▸ Records from a pointing dataset:
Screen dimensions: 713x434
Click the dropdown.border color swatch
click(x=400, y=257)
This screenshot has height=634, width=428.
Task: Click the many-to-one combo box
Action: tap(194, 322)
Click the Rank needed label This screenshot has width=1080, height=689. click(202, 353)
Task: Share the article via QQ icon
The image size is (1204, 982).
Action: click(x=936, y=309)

---

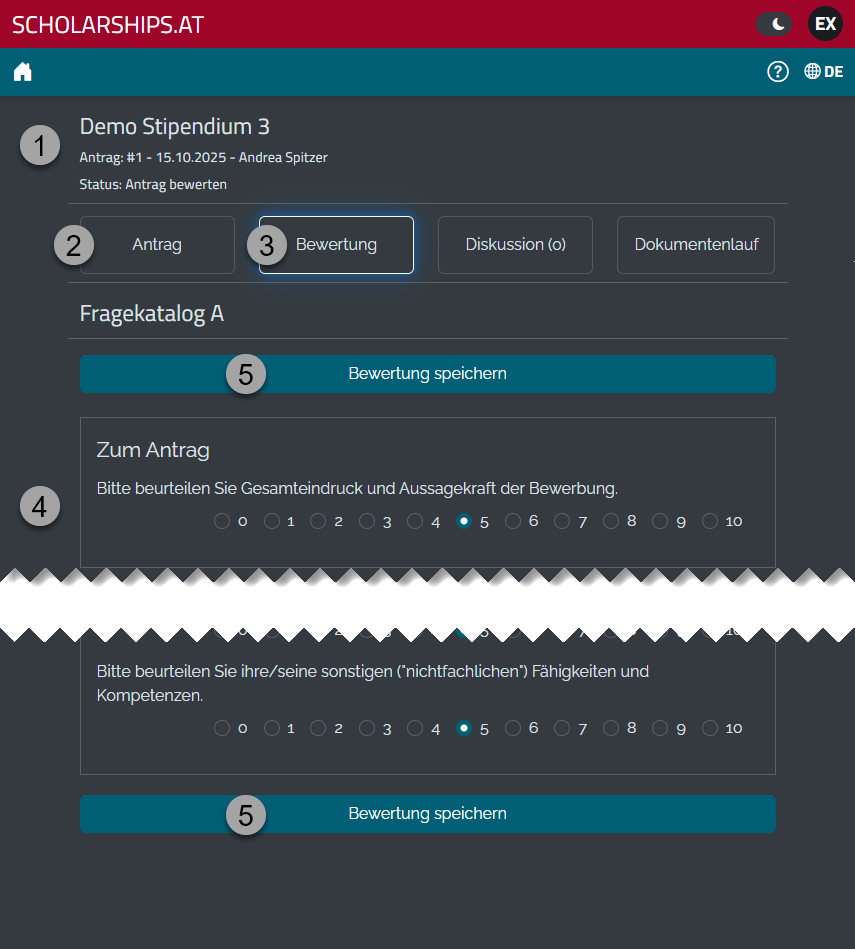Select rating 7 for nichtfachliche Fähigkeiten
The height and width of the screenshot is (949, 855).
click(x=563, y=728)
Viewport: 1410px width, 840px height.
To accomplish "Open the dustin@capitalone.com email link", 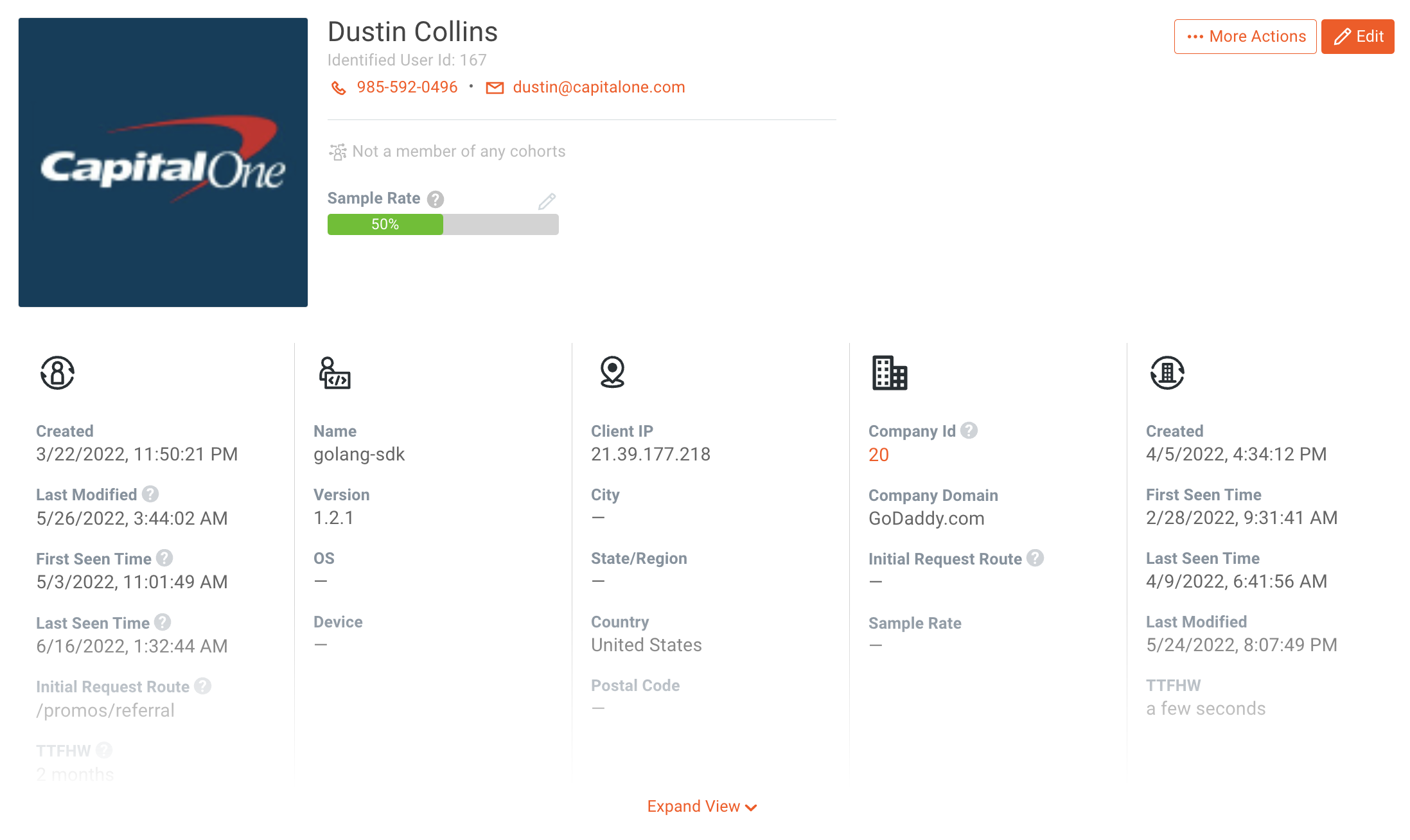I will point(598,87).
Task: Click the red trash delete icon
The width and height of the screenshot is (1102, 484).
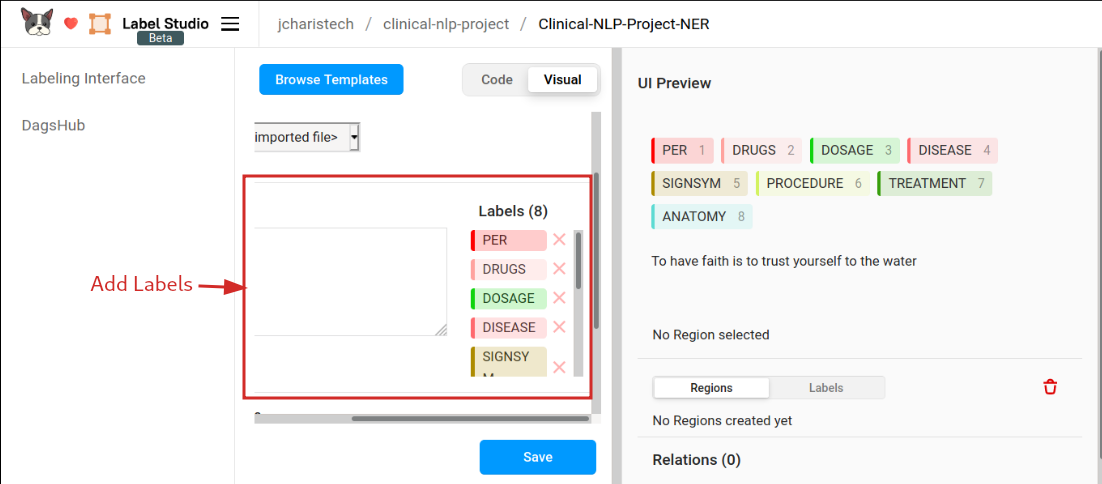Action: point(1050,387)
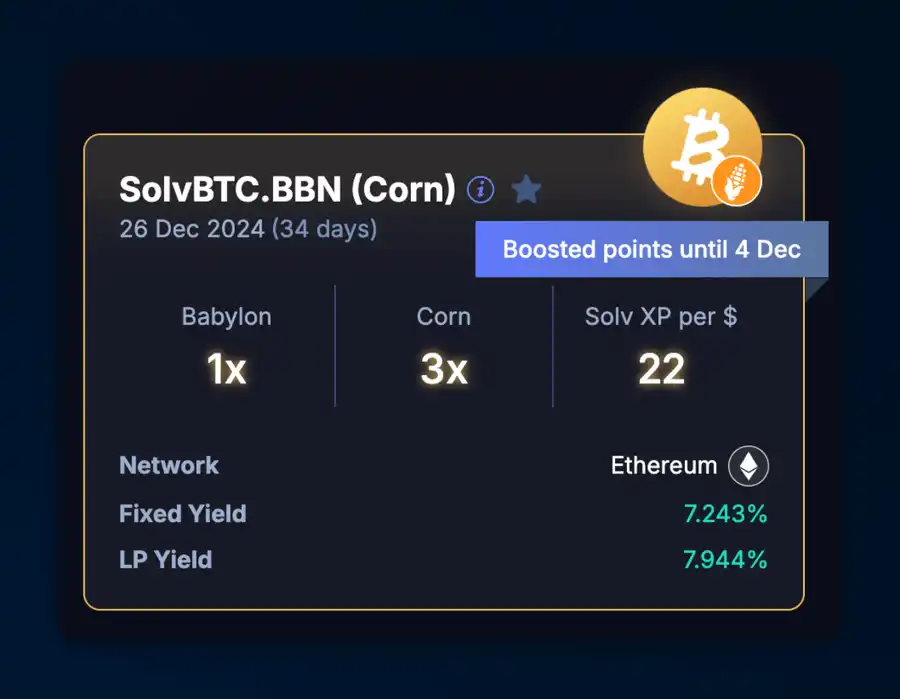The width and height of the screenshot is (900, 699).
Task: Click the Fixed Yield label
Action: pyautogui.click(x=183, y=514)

▸ Short task: Copy out the records word for word, beginning with the line containing "Task: Share the article via QQ icon" and continuing through the line containing "Action: click(x=936, y=309)".

▸ Problem solution:
Task: Share the article via QQ icon
The image size is (1204, 982).
Action: click(x=936, y=309)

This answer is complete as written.